A cartilage-like material is designed to make batteries extremely durable and easy to shape for store energy in structural components such as the bumper of an electric vehicle.
Your knees and smartphone’s battery have surprisingly similar needs, a University of Michigan professor discovered, and this has led to a as structural battery unuz prototype that contains a cartilage-like material for high durability of the batteries.
The idea behind the structural batteries is to store energy in structural components, such as the bumper of a structural drone or a bumper of an electric vehicle. Researchers became a long-term target for the industry because they could reduce their weight and extend their range. However, structural batteries have so far been heavy, short-lived or unsafe.
In a study published in ACS Nano, researchers describe how they make a battery-resistant, rechargeable zinc battery with a solid electrolyte like cartilage. They showed that batteries could change the upper case of a few commercial aircraft. Prototype cells can operate at more than 100 cycles of 90 percent capacity and can withstand severe impacts and can even withstand stabbing without losing voltage or causing a fire.
“A battery that is also a structural component has to be light, strong, safe and have high capacity. Unfortunately, these requirements are often mutually exclusive,” said Nicholas Kotov, the Joseph B. and Florence V. Cejka Professor of Engineering, who led the research.
Using cartilage properties
To prevent these changes, the researchers used branched nanofibers that were similar to zinc and cartilage collagen fibers, a legitimate structural material.
Ahmet Emrehan Emre, PhD candidate in biomedical engineering, poured a manganese oxide slurry onto an aluminum foil to function as a prototype structural catheter. Credit: Evan Dougherty, Michigan Engineering
“Nature does not have zinc batteries, but it had to solve a similar problem,” Kotov said. “Cartilage turned out to be a perfect prototype for an ion-transporting material in batteries. It has amazing mechanics, and it serves us for a very long time compared to how thin it is. The same qualities are needed from solid electrolytes separating cathodes and anodes in batteries.”

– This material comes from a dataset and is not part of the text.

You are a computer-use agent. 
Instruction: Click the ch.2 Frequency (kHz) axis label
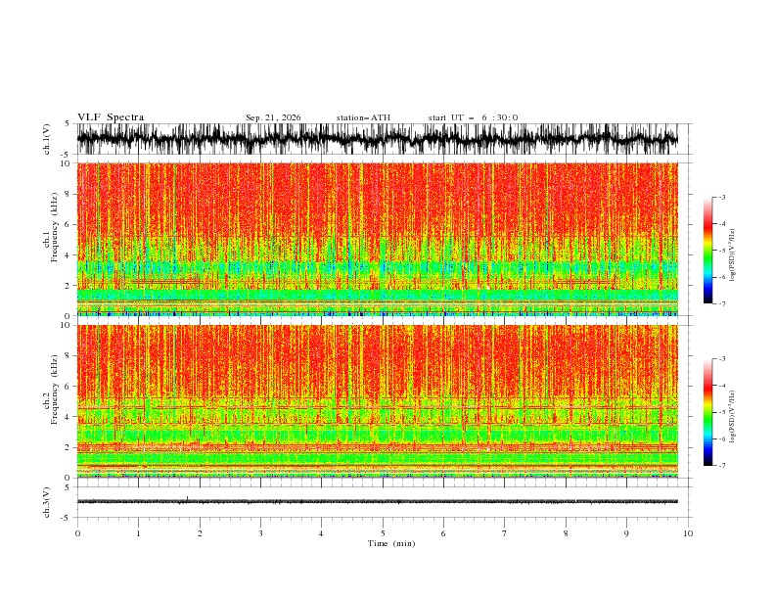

It combines mechanical strength and durability with the ability to allow cartilage, water, nutrients and other materials to pass through our bodies. These qualities are almost identical to a good solid electrolyte that has to resist damaging the dendrites while allowing ions to flow from one electrode to another.
Dendrites are branches of metals that penetrate the separator between the electrodes and form a rapid strip for electrons, shorten the circuit and potentially cause fire. Zinc tended to end only after a few charge / discharge cycles because it was ignored for previously rechargeable batteries.
Only the membranes made by the Kotov team not only mix the zinc ions between the electrodes with the ferry, but also stop the piercing dendrites in the zinc. Like cartilage, membranes consist of ultra-thin nano fibers interwoven with a softer ion-friendly material.
In batteries, the aramid is composed of nano fibers (substances in the bullet-proof vest), polyethylene oxide (a chain-like, carbon-based molecule) and a zinc salt which replaces the soft cartilage components.
Showing security and benefit
The team matched the zinc electrodes with manganese oxide, a combination of standard alkaline batteries to make working cells. However, in rechargeable batteries, the cartilage-like membrane replaces the standard separator and alkaline electrolyte. As secondary batteries on the aircraft, zinc cells can extend the flight time by 5 to 25 percent depending on the size of the battery, the mass of the aircraft and the flight conditions.
Safety is very important for structural batteries, so the team intentionally stabbed the cells with a knife. Despite multiple devam wounds yakın, the battery continued to discharge near the design voltage. This is possible because there is no liquid to leak.
For now, zinc batteries are the best as secondary power sources because they cannot charge and discharge as fast as lithium-ion brothers. The Kotov team, however, is looking to investigate if there is a better common electrode that can increase the speed and life of zinc rechargeable batteries.